Given a continuous random variable \(X\) with probability density function \(f_X(x)\) and dummy parameter \(t\), the moment generating function of \(X\) is defined as the expectation value of \(e^{tX}\):
\[ \begin{equation} M_X(t) = E[e^{tX}] \end{equation} \]
Using the fact that, for a continuous random variable, \(E[X] = \int_{-\infty}^{\infty} x \cdot p(x)\), we have:
\[ \begin{equation} M_X(t) = \int_{-\infty}^{\infty}e^{tx} \cdot f_X(x)\,dx \end{equation} \]
Since \(X\) follows an exponential distribution in which:
\[ \begin{equation} f_X(x) = \begin{cases} \lambda e^{-\lambda x} & \text{if } 0 \leq x < \infty\\ 0 & \text{otherwise } \end{cases} \end{equation} \] we can write:
\[ \begin{align} M_X(t) &= \int_{0}^{\infty}e^{tx} \lambda e^{-\lambda x} \, dx \\ M_X(t) &= \lambda \int_{0}^{\infty}e^{x(t-\lambda)} \, dx \\ M_X(t) &= \frac{\lambda}{t-\lambda}e^{x(t-\lambda)}|_0^{\infty} \end{align} \]
For \(t<\lambda\), this integral evaluates to:
\[ \begin{align} M_X(t) &= \frac{\lambda}{t-\lambda}(0-1) \\ M_X(t) &= \frac{\lambda}{\lambda - t} \end{align} \]
Now that we have the moment generating function of \(X\), we can use it to determine \(E[X]\) and \(E[X^2]\):
\[ \begin{align} E[X] &= M'_X(0) \\ E[X^2] &= M''_X(0) \end{align} \]
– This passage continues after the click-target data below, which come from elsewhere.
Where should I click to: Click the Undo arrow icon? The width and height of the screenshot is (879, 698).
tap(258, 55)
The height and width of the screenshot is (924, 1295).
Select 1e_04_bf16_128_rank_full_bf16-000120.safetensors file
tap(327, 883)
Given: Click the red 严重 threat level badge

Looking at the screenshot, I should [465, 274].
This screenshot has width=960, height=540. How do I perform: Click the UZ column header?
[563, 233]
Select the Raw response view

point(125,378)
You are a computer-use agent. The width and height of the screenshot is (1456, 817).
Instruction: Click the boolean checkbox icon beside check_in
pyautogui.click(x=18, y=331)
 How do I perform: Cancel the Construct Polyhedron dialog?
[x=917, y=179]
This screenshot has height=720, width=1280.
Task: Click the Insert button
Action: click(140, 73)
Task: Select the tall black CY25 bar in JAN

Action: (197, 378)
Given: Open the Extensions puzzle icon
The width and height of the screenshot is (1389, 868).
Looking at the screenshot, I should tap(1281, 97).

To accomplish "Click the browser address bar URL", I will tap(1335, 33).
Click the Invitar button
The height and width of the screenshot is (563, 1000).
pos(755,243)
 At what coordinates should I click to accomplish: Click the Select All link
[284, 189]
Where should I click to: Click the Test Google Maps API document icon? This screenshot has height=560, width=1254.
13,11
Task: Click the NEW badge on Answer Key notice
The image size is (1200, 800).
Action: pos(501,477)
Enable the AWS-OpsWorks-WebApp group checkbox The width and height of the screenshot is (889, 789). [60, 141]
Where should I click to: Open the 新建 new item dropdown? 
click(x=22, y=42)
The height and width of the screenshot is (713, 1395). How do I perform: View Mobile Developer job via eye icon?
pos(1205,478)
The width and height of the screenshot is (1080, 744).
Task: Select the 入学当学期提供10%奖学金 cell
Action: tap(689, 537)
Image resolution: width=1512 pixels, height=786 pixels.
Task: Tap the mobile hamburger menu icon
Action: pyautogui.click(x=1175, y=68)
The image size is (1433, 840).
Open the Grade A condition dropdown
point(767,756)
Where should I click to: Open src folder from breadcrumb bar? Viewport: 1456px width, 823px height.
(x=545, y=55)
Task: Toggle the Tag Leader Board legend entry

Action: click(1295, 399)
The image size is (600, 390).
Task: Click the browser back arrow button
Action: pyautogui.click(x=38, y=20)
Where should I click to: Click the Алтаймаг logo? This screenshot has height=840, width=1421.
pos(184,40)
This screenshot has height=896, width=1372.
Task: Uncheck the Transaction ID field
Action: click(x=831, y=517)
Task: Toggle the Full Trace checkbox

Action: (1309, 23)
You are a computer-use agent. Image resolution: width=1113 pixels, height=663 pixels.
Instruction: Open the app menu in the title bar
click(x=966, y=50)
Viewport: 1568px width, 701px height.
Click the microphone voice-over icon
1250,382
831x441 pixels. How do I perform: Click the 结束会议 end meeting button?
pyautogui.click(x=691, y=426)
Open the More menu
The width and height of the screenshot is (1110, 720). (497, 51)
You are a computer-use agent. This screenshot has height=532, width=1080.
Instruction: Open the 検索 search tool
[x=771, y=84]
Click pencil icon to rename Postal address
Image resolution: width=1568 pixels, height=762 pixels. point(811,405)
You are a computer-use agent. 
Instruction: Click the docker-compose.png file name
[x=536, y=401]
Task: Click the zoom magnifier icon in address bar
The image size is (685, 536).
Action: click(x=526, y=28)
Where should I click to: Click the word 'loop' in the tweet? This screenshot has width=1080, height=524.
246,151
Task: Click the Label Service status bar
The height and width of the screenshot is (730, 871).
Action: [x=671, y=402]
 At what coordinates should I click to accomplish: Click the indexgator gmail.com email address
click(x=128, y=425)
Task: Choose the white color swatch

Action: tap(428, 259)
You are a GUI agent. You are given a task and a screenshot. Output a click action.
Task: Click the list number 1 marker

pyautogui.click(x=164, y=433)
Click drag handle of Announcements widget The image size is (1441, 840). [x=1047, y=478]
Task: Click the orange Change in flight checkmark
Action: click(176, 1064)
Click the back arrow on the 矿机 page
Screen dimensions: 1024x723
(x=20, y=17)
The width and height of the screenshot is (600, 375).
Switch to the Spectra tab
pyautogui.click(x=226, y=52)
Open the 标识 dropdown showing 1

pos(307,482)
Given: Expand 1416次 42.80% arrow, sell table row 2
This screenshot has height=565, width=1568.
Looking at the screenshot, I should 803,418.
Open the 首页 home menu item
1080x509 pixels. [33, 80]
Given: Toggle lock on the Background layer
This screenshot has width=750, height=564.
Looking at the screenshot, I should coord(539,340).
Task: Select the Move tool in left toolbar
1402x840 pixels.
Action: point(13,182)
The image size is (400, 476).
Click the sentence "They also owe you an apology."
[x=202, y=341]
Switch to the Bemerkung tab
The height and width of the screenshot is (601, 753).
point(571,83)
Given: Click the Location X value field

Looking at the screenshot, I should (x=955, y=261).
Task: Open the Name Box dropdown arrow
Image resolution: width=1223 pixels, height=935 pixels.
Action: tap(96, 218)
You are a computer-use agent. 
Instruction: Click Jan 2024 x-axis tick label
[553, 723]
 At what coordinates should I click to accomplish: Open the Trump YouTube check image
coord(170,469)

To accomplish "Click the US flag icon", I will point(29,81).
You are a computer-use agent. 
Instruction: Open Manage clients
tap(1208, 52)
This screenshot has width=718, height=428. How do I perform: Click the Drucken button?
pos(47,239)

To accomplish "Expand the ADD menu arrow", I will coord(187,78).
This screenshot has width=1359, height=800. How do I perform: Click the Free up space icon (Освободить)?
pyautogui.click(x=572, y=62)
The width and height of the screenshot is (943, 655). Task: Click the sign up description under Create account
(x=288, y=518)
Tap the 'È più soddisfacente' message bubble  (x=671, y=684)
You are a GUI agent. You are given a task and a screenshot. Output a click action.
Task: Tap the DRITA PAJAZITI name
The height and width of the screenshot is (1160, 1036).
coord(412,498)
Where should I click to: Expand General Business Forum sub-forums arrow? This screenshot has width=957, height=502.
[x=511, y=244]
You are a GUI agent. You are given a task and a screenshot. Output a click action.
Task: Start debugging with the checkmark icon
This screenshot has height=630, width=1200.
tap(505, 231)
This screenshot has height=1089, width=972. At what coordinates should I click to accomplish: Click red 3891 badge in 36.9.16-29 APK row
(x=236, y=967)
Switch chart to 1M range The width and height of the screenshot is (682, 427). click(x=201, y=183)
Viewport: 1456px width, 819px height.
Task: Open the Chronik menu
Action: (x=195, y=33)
We first find \(M'_X(t)\) below:
\[ \begin{align} M'_X(t) &= \frac{d}{dt}\left( \frac{\lambda}{\lambda - t} \right) \\ M'_X(t) &= \frac{\lambda}{(\lambda-t)^2} \\ \end{align} \]
Using the above, we can determine \(E[X]\):
\[ \begin{align} E[X] &= M'_X(0) \\ E[X] &= \frac{\lambda}{(\lambda-0)^2} \\ E[X] &= \frac{\lambda}{\lambda^2} \\ E[X] &= \frac{1}{\lambda} \\ \end{align} \]
Next, we determine \(M''_X(t)\):
\[ \begin{align} M''_X(t) &= \frac{d}{dt}(\frac{\lambda}{(\lambda-t)^2}) \\ M''_X(t) &= \frac{2\lambda}{(\lambda-t)^3} \\ \end{align} \]
Once again we evaluate at 0 to find \(E[X^2]\):
\[ \begin{align} E[X^2] &= M''_X(0) \\ E[X^2] &= \frac{2\lambda}{(\lambda-0)^3} \\ E[X^2] &= \frac{2}{\lambda^2} \end{align} \]
To find the variance \(\sigma^2\), we use the fact that \(\sigma^2 = E[X^2] - E[X]^2\):
\[ \begin{align} \sigma^2 &= \frac{2}{\lambda^2} - \left(\frac{1}{\lambda} \right)^2 \\ \sigma^2 &= \frac{1}{\lambda^2} \end{align} \]
Thus, to summarize, we have confirmed using the exponential distribution’s moment generating function that: \(E[X] = \mu = \frac{1}{\lambda}\) and \(\sigma^2 = \frac{1}{\lambda^2}\).